• Brief: What is needed here is an exact copy of all the records below.

• Records for the task:

┄┄┄┄┄┄┄┄┄┄┄┄┄┄┄┄┄┄┄┄

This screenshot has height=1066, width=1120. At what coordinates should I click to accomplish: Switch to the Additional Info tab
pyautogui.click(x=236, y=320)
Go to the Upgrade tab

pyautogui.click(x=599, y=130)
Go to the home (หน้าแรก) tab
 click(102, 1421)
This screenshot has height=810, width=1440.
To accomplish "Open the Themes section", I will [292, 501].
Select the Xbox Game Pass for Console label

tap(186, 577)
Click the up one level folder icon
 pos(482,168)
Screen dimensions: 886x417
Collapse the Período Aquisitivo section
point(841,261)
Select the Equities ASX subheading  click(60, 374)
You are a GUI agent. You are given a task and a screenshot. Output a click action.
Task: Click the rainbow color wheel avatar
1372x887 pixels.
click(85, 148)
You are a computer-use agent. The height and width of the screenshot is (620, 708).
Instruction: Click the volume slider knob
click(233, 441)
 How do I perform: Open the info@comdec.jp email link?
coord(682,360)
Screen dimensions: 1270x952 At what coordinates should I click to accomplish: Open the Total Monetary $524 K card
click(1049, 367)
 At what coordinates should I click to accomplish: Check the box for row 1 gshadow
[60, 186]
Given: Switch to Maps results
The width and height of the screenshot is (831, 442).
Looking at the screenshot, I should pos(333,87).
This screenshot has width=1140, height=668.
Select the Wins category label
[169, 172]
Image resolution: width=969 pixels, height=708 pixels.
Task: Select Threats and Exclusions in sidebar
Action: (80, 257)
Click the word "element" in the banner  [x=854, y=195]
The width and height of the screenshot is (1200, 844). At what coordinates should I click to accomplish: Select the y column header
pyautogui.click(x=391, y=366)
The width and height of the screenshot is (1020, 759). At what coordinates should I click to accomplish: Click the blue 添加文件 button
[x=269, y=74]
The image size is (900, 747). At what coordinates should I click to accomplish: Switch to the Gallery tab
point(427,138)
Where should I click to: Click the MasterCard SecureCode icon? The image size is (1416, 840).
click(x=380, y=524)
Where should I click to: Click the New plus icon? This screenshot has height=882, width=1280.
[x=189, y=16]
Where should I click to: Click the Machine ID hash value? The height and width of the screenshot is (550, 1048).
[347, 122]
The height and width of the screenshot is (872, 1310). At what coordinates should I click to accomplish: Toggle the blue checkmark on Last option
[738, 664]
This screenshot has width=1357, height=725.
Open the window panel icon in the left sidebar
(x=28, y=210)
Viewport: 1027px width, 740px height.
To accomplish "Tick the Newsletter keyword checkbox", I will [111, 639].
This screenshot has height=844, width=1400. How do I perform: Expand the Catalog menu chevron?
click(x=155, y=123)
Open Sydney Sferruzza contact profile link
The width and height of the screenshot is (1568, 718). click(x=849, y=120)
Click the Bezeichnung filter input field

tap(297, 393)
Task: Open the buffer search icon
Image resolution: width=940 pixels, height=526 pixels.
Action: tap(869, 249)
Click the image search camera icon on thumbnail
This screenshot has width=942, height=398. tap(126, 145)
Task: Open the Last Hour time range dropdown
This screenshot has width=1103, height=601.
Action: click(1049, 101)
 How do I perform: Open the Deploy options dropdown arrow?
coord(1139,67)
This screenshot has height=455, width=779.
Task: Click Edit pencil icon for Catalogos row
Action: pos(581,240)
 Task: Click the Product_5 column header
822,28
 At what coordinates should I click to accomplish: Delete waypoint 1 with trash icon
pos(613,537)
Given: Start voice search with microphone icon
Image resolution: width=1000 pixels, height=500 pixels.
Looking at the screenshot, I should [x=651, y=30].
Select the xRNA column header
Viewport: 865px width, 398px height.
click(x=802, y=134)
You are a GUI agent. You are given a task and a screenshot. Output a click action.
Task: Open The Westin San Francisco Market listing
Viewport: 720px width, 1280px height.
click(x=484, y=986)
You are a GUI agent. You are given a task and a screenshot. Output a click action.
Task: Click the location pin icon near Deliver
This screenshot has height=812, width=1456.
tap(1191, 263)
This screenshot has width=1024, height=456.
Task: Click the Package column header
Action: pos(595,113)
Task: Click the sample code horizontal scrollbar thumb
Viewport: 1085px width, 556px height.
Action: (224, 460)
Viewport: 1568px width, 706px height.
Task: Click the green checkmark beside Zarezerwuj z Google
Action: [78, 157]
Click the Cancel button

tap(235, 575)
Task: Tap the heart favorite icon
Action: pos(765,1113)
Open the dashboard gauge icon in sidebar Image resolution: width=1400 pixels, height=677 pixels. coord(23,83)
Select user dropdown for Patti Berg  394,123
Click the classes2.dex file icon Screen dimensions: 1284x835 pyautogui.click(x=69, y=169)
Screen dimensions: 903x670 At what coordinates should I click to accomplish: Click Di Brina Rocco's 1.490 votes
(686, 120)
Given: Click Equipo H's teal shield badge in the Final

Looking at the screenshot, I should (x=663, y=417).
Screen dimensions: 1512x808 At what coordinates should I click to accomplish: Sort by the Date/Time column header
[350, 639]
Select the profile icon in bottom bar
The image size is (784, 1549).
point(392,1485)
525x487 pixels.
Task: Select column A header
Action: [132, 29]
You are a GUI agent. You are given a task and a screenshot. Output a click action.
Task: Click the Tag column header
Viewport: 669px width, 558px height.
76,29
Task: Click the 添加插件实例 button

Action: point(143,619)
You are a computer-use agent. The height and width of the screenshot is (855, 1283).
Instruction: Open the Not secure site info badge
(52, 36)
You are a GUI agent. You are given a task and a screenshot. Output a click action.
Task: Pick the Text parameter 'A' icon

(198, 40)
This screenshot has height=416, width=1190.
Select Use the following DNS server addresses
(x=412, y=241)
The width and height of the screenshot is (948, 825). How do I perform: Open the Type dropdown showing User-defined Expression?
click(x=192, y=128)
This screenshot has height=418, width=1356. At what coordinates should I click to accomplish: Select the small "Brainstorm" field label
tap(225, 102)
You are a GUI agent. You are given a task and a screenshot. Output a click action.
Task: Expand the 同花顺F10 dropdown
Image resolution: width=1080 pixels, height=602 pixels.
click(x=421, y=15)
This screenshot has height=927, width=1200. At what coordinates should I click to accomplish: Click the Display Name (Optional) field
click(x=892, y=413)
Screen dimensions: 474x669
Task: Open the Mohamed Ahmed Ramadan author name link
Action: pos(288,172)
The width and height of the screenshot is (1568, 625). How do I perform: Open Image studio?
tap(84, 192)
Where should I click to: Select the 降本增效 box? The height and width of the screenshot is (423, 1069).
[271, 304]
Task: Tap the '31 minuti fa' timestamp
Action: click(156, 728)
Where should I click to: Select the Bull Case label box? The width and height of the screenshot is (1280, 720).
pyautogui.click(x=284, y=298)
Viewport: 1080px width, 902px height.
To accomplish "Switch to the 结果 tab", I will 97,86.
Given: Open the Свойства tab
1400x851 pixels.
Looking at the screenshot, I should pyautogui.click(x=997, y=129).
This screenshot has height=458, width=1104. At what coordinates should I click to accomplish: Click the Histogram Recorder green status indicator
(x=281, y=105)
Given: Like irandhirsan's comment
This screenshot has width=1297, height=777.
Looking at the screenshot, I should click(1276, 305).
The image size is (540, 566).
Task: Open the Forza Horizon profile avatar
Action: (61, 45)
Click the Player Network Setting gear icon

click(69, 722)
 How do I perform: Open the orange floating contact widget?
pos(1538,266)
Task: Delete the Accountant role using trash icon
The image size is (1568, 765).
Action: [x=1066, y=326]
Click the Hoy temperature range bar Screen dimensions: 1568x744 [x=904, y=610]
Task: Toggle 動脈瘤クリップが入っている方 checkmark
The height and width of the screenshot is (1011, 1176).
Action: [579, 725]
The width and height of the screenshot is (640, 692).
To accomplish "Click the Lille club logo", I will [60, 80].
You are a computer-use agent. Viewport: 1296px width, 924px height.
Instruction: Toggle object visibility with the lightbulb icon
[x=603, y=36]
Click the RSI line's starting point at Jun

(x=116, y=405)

┄┄┄┄┄┄┄┄┄┄┄┄┄┄┄┄┄┄┄┄

• The answer:
This screenshot has height=1066, width=1120. At what coordinates should I click to accomplish: Switch to the Additional Info tab
pyautogui.click(x=236, y=320)
Go to the Upgrade tab

pyautogui.click(x=599, y=130)
Go to the home (หน้าแรก) tab
 click(102, 1421)
This screenshot has height=810, width=1440.
To accomplish "Open the Themes section", I will [292, 501].
Select the Xbox Game Pass for Console label

tap(186, 577)
Click the up one level folder icon
 pos(482,168)
Screen dimensions: 886x417
Collapse the Período Aquisitivo section
point(841,261)
Select the Equities ASX subheading  click(60, 374)
You are a GUI agent. You are given a task and a screenshot. Output a click action.
Task: Click the rainbow color wheel avatar
1372x887 pixels.
click(85, 148)
You are a computer-use agent. The height and width of the screenshot is (620, 708).
Instruction: Click the volume slider knob
click(233, 441)
 How do I perform: Open the info@comdec.jp email link?
coord(682,360)
Screen dimensions: 1270x952 At what coordinates should I click to accomplish: Open the Total Monetary $524 K card
click(1049, 367)
 At what coordinates should I click to accomplish: Check the box for row 1 gshadow
[60, 186]
Given: Switch to Maps results
The width and height of the screenshot is (831, 442).
Looking at the screenshot, I should pos(333,87).
This screenshot has width=1140, height=668.
Select the Wins category label
[169, 172]
Image resolution: width=969 pixels, height=708 pixels.
Task: Select Threats and Exclusions in sidebar
Action: (80, 257)
Click the word "element" in the banner  [x=854, y=195]
The width and height of the screenshot is (1200, 844). At what coordinates should I click to accomplish: Select the y column header
pyautogui.click(x=391, y=366)
The width and height of the screenshot is (1020, 759). At what coordinates should I click to accomplish: Click the blue 添加文件 button
[x=269, y=74]
The image size is (900, 747). At what coordinates should I click to accomplish: Switch to the Gallery tab
point(427,138)
Where should I click to: Click the MasterCard SecureCode icon? The image size is (1416, 840).
click(x=380, y=524)
Where should I click to: Click the New plus icon? This screenshot has height=882, width=1280.
[x=189, y=16]
Where should I click to: Click the Machine ID hash value? The height and width of the screenshot is (550, 1048).
[347, 122]
The height and width of the screenshot is (872, 1310). At what coordinates should I click to accomplish: Toggle the blue checkmark on Last option
[738, 664]
This screenshot has width=1357, height=725.
Open the window panel icon in the left sidebar
(x=28, y=210)
Viewport: 1027px width, 740px height.
To accomplish "Tick the Newsletter keyword checkbox", I will [111, 639].
This screenshot has height=844, width=1400. How do I perform: Expand the Catalog menu chevron?
click(x=155, y=123)
Open Sydney Sferruzza contact profile link
The width and height of the screenshot is (1568, 718). click(x=849, y=120)
Click the Bezeichnung filter input field

tap(297, 393)
Task: Open the buffer search icon
Image resolution: width=940 pixels, height=526 pixels.
Action: tap(869, 249)
Click the image search camera icon on thumbnail
This screenshot has width=942, height=398. tap(126, 145)
Task: Open the Last Hour time range dropdown
This screenshot has width=1103, height=601.
Action: click(1049, 101)
 How do I perform: Open the Deploy options dropdown arrow?
coord(1139,67)
This screenshot has height=455, width=779.
Task: Click Edit pencil icon for Catalogos row
Action: pos(581,240)
 Task: Click the Product_5 column header
822,28
 At what coordinates should I click to accomplish: Delete waypoint 1 with trash icon
pos(613,537)
Given: Start voice search with microphone icon
Image resolution: width=1000 pixels, height=500 pixels.
Looking at the screenshot, I should [x=651, y=30].
Select the xRNA column header
Viewport: 865px width, 398px height.
click(x=802, y=134)
You are a GUI agent. You are given a task and a screenshot. Output a click action.
Task: Open The Westin San Francisco Market listing
Viewport: 720px width, 1280px height.
click(x=484, y=986)
You are a GUI agent. You are given a task and a screenshot. Output a click action.
Task: Click the location pin icon near Deliver
This screenshot has height=812, width=1456.
tap(1191, 263)
This screenshot has width=1024, height=456.
Task: Click the Package column header
Action: pos(595,113)
Task: Click the sample code horizontal scrollbar thumb
Viewport: 1085px width, 556px height.
Action: (224, 460)
Viewport: 1568px width, 706px height.
Task: Click the green checkmark beside Zarezerwuj z Google
Action: [78, 157]
Click the Cancel button

tap(235, 575)
Task: Tap the heart favorite icon
Action: pos(765,1113)
Open the dashboard gauge icon in sidebar Image resolution: width=1400 pixels, height=677 pixels. coord(23,83)
Select user dropdown for Patti Berg  394,123
Click the classes2.dex file icon Screen dimensions: 1284x835 pyautogui.click(x=69, y=169)
Screen dimensions: 903x670 At what coordinates should I click to accomplish: Click Di Brina Rocco's 1.490 votes
(686, 120)
Given: Click Equipo H's teal shield badge in the Final

Looking at the screenshot, I should (x=663, y=417).
Screen dimensions: 1512x808 At what coordinates should I click to accomplish: Sort by the Date/Time column header
[350, 639]
Select the profile icon in bottom bar
The image size is (784, 1549).
point(392,1485)
525x487 pixels.
Task: Select column A header
Action: [132, 29]
You are a GUI agent. You are given a task and a screenshot. Output a click action.
Task: Click the Tag column header
Viewport: 669px width, 558px height.
76,29
Task: Click the 添加插件实例 button

Action: point(143,619)
You are a computer-use agent. The height and width of the screenshot is (855, 1283).
Instruction: Open the Not secure site info badge
(52, 36)
You are a GUI agent. You are given a task and a screenshot. Output a click action.
Task: Pick the Text parameter 'A' icon

(198, 40)
This screenshot has height=416, width=1190.
Select Use the following DNS server addresses
(x=412, y=241)
The width and height of the screenshot is (948, 825). How do I perform: Open the Type dropdown showing User-defined Expression?
click(x=192, y=128)
This screenshot has height=418, width=1356. At what coordinates should I click to accomplish: Select the small "Brainstorm" field label
tap(225, 102)
You are a GUI agent. You are given a task and a screenshot. Output a click action.
Task: Expand the 同花顺F10 dropdown
Image resolution: width=1080 pixels, height=602 pixels.
click(x=421, y=15)
This screenshot has height=927, width=1200. At what coordinates should I click to accomplish: Click the Display Name (Optional) field
click(x=892, y=413)
Screen dimensions: 474x669
Task: Open the Mohamed Ahmed Ramadan author name link
Action: pos(288,172)
The width and height of the screenshot is (1568, 625). How do I perform: Open Image studio?
tap(84, 192)
Where should I click to: Select the 降本增效 box? The height and width of the screenshot is (423, 1069).
[271, 304]
Task: Tap the '31 minuti fa' timestamp
Action: click(156, 728)
Where should I click to: Select the Bull Case label box? The width and height of the screenshot is (1280, 720).
pyautogui.click(x=284, y=298)
Viewport: 1080px width, 902px height.
To accomplish "Switch to the 结果 tab", I will 97,86.
Given: Open the Свойства tab
1400x851 pixels.
Looking at the screenshot, I should pyautogui.click(x=997, y=129).
This screenshot has height=458, width=1104. At what coordinates should I click to accomplish: Click the Histogram Recorder green status indicator
(x=281, y=105)
Given: Like irandhirsan's comment
This screenshot has width=1297, height=777.
Looking at the screenshot, I should click(1276, 305).
The image size is (540, 566).
Task: Open the Forza Horizon profile avatar
Action: (61, 45)
Click the Player Network Setting gear icon

click(69, 722)
 How do I perform: Open the orange floating contact widget?
pos(1538,266)
Task: Delete the Accountant role using trash icon
The image size is (1568, 765).
Action: [x=1066, y=326]
Click the Hoy temperature range bar Screen dimensions: 1568x744 [x=904, y=610]
Task: Toggle 動脈瘤クリップが入っている方 checkmark
The height and width of the screenshot is (1011, 1176).
Action: [579, 725]
The width and height of the screenshot is (640, 692).
To accomplish "Click the Lille club logo", I will [60, 80].
You are a computer-use agent. Viewport: 1296px width, 924px height.
Instruction: Toggle object visibility with the lightbulb icon
[x=603, y=36]
Click the RSI line's starting point at Jun

(x=116, y=405)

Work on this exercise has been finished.